- _TASK TO CARRY OUT_
The listing should be returned in its entirety, exactly as given.

- _EXTRACTED DATA_
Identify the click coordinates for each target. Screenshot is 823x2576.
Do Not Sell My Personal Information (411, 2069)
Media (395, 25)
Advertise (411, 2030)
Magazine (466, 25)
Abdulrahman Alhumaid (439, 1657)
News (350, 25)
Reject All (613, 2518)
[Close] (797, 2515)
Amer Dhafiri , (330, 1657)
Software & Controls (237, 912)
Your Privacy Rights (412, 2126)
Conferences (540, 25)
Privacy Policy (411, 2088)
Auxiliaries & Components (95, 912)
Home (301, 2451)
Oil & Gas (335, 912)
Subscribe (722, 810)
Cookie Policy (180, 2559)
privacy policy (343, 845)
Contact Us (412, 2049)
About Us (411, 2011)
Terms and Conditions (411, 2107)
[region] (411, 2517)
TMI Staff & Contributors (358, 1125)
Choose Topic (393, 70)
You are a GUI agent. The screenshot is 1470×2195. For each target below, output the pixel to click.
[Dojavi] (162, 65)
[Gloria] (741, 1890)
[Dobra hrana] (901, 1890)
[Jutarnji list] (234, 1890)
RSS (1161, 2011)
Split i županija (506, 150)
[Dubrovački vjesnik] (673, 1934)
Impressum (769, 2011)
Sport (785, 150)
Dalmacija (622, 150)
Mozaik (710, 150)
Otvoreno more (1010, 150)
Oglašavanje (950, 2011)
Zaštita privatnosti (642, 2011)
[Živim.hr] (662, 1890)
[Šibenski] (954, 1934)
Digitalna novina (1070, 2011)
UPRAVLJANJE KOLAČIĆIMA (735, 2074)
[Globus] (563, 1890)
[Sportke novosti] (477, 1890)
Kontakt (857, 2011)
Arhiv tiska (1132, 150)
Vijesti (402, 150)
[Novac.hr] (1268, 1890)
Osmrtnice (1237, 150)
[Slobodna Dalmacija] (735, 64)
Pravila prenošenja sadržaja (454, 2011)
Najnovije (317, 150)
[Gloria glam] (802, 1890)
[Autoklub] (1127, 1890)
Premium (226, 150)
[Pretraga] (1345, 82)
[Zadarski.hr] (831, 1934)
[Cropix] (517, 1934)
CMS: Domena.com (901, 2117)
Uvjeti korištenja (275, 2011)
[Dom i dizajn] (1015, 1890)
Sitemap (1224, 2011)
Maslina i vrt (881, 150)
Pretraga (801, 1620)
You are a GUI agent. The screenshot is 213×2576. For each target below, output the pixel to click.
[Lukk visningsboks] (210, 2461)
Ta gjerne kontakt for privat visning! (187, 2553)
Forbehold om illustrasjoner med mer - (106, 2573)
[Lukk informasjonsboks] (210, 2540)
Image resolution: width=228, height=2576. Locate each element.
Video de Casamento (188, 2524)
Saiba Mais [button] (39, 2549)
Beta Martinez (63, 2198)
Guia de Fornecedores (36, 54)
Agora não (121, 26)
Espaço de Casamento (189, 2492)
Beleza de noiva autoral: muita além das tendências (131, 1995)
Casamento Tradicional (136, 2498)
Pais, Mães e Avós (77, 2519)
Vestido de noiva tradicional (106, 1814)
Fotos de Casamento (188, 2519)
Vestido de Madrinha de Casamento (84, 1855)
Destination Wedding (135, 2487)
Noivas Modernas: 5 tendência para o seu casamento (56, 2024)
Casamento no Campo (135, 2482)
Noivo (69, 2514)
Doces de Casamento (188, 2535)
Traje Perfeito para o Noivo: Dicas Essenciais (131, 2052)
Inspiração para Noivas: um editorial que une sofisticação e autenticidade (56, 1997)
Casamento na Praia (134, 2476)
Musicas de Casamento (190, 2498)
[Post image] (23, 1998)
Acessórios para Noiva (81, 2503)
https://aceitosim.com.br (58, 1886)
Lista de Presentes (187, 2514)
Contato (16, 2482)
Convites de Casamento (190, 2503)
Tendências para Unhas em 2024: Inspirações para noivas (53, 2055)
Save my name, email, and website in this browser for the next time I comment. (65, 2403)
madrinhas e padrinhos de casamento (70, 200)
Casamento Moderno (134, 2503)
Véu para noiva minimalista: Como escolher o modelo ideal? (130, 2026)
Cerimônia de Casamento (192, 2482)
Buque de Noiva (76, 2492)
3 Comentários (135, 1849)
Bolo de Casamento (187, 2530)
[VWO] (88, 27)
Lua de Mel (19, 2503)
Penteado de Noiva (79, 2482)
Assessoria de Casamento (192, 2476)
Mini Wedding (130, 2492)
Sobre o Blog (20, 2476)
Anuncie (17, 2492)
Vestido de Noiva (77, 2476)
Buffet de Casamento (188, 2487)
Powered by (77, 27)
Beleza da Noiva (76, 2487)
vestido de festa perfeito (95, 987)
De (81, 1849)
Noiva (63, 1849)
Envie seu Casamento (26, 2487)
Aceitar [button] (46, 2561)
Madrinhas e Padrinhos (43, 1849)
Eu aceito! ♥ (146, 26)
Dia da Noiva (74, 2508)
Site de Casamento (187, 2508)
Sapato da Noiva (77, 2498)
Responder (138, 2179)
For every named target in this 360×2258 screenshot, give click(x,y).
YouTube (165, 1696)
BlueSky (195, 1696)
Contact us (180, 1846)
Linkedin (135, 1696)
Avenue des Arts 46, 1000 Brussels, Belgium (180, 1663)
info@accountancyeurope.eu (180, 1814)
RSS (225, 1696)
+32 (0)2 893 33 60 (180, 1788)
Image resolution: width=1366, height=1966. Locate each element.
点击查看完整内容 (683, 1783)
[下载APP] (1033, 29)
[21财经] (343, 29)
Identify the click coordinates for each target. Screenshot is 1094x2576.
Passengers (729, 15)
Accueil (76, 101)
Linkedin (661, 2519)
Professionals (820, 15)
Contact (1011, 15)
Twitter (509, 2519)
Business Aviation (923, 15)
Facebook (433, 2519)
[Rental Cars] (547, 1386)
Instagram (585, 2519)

- _YOUR RESPONSE_
Identify the click coordinates for each target. Screenshot is 823x2576.
Do Not Sell My Personal Information (411, 2069)
Media (395, 25)
Advertise (411, 2030)
Magazine (466, 25)
Abdulrahman Alhumaid (439, 1657)
News (350, 25)
Reject All (613, 2518)
[Close] (797, 2515)
Amer Dhafiri , (330, 1657)
Software & Controls (237, 912)
Your Privacy Rights (412, 2126)
Conferences (540, 25)
Privacy Policy (411, 2088)
Auxiliaries & Components (95, 912)
Home (301, 2451)
Oil & Gas (335, 912)
Subscribe (722, 810)
Cookie Policy (180, 2559)
privacy policy (343, 845)
Contact Us (412, 2049)
About Us (411, 2011)
Terms and Conditions (411, 2107)
[region] (411, 2517)
TMI Staff & Contributors (358, 1125)
Choose Topic (393, 70)
You are a GUI agent. The screenshot is 1470×2195. For each target below, output the pixel to click.
[Dojavi] (162, 65)
[Gloria] (741, 1890)
[Dobra hrana] (901, 1890)
[Jutarnji list] (234, 1890)
RSS (1161, 2011)
Split i županija (506, 150)
[Dubrovački vjesnik] (673, 1934)
Impressum (769, 2011)
Sport (785, 150)
Dalmacija (622, 150)
Mozaik (710, 150)
Otvoreno more (1010, 150)
Oglašavanje (950, 2011)
Zaštita privatnosti (642, 2011)
[Živim.hr] (662, 1890)
[Šibenski] (954, 1934)
Digitalna novina (1070, 2011)
UPRAVLJANJE KOLAČIĆIMA (735, 2074)
[Globus] (563, 1890)
[Sportke novosti] (477, 1890)
Kontakt (857, 2011)
Arhiv tiska (1132, 150)
Vijesti (402, 150)
[Novac.hr] (1268, 1890)
Osmrtnice (1237, 150)
[Slobodna Dalmacija] (735, 64)
Pravila prenošenja sadržaja (454, 2011)
Najnovije (317, 150)
[Gloria glam] (802, 1890)
[Autoklub] (1127, 1890)
Premium (226, 150)
[Pretraga] (1345, 82)
[Zadarski.hr] (831, 1934)
[Cropix] (517, 1934)
CMS: Domena.com (901, 2117)
Uvjeti korištenja (275, 2011)
[Dom i dizajn] (1015, 1890)
Sitemap (1224, 2011)
Maslina i vrt (881, 150)
Pretraga (801, 1620)
You are a GUI agent. The screenshot is 213×2576. For each target below, output the pixel to click.
[Lukk visningsboks] (210, 2461)
Ta gjerne kontakt for privat visning! (187, 2553)
Forbehold om illustrasjoner med mer - (106, 2573)
[Lukk informasjonsboks] (210, 2540)
Image resolution: width=228, height=2576. Locate each element.
Video de Casamento (188, 2524)
Saiba Mais [button] (39, 2549)
Beta Martinez (63, 2198)
Guia de Fornecedores (36, 54)
Agora não (121, 26)
Espaço de Casamento (189, 2492)
Beleza de noiva autoral: muita além das tendências (131, 1995)
Casamento Tradicional (136, 2498)
Pais, Mães e Avós (77, 2519)
Vestido de noiva tradicional (106, 1814)
Fotos de Casamento (188, 2519)
Vestido de Madrinha de Casamento (84, 1855)
Destination Wedding (135, 2487)
Noivas Modernas: 5 tendência para o seu casamento (56, 2024)
Casamento no Campo (135, 2482)
Noivo (69, 2514)
Doces de Casamento (188, 2535)
Traje Perfeito para o Noivo: Dicas Essenciais (131, 2052)
Inspiração para Noivas: um editorial que une sofisticação e autenticidade (56, 1997)
Casamento na Praia (134, 2476)
Musicas de Casamento (190, 2498)
[Post image] (23, 1998)
Acessórios para Noiva (81, 2503)
https://aceitosim.com.br (58, 1886)
Lista de Presentes (187, 2514)
Contato (16, 2482)
Convites de Casamento (190, 2503)
Tendências para Unhas em 2024: Inspirações para noivas (53, 2055)
Save my name, email, and website in this browser for the next time I comment. (65, 2403)
madrinhas e padrinhos de casamento (70, 200)
Casamento Moderno (134, 2503)
Véu para noiva minimalista: Como escolher o modelo ideal? (130, 2026)
Cerimônia de Casamento (192, 2482)
Buque de Noiva (76, 2492)
3 Comentários (135, 1849)
Bolo de Casamento (187, 2530)
[VWO] (88, 27)
Lua de Mel (19, 2503)
Penteado de Noiva (79, 2482)
Assessoria de Casamento (192, 2476)
Mini Wedding (130, 2492)
Sobre o Blog (20, 2476)
Anuncie (17, 2492)
Vestido de Noiva (77, 2476)
Buffet de Casamento (188, 2487)
Powered by (77, 27)
Beleza da Noiva (76, 2487)
vestido de festa perfeito (95, 987)
De (81, 1849)
Noiva (63, 1849)
Envie seu Casamento (26, 2487)
Aceitar [button] (46, 2561)
Madrinhas e Padrinhos (43, 1849)
Eu aceito! ♥ (146, 26)
Dia da Noiva (74, 2508)
Site de Casamento (187, 2508)
Sapato da Noiva (77, 2498)
Responder (138, 2179)
For every named target in this 360×2258 screenshot, give click(x,y).
YouTube (165, 1696)
BlueSky (195, 1696)
Contact us (180, 1846)
Linkedin (135, 1696)
Avenue des Arts 46, 1000 Brussels, Belgium (180, 1663)
info@accountancyeurope.eu (180, 1814)
RSS (225, 1696)
+32 (0)2 893 33 60 (180, 1788)
Image resolution: width=1366, height=1966. Locate each element.
点击查看完整内容 (683, 1783)
[下载APP] (1033, 29)
[21财经] (343, 29)
Identify the click coordinates for each target. Screenshot is 1094x2576.
Passengers (729, 15)
Accueil (76, 101)
Linkedin (661, 2519)
Professionals (820, 15)
Contact (1011, 15)
Twitter (509, 2519)
Business Aviation (923, 15)
Facebook (433, 2519)
[Rental Cars] (547, 1386)
Instagram (585, 2519)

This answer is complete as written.